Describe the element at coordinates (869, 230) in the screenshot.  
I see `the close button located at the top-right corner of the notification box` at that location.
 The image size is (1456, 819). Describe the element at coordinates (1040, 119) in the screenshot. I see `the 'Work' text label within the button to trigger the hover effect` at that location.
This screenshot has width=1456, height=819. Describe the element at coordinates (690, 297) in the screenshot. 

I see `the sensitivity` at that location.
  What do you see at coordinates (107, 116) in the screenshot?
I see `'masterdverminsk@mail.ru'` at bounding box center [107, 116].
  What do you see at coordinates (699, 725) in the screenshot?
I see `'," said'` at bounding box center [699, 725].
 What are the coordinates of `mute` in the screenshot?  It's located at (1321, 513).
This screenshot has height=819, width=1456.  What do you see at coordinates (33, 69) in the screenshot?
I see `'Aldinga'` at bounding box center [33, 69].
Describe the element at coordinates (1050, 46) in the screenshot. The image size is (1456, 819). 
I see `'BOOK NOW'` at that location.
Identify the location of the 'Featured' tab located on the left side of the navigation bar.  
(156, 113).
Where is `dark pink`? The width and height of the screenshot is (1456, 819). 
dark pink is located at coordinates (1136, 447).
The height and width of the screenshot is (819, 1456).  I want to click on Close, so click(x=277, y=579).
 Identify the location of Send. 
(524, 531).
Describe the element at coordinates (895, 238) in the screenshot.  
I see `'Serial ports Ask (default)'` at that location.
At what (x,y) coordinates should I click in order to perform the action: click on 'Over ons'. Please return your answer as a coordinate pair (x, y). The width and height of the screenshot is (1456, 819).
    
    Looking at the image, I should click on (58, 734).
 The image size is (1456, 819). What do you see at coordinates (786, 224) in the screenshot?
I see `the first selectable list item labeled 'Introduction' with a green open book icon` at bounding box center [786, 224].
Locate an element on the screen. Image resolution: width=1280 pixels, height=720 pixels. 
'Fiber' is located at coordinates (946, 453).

▸ **To be done**:
Please format the rows from the line containing "Identify the location of Send." through the line containing "center [786, 224].", both included, as a numbered list, leaving out any blank lines.

▸ **Answer to the exercise**:
1.  Identify the location of Send. 
2. (524, 531).
3. Describe the element at coordinates (895, 238) in the screenshot.  
4. I see `'Serial ports Ask (default)'` at that location.
5. At what (x,y) coordinates should I click in order to perform the action: click on 'Over ons'. Please return your answer as a coordinate pair (x, y). The width and height of the screenshot is (1456, 819).
6.     Looking at the image, I should click on (58, 734).
7.  The image size is (1456, 819). What do you see at coordinates (786, 224) in the screenshot?
8. I see `the first selectable list item labeled 'Introduction' with a green open book icon` at bounding box center [786, 224].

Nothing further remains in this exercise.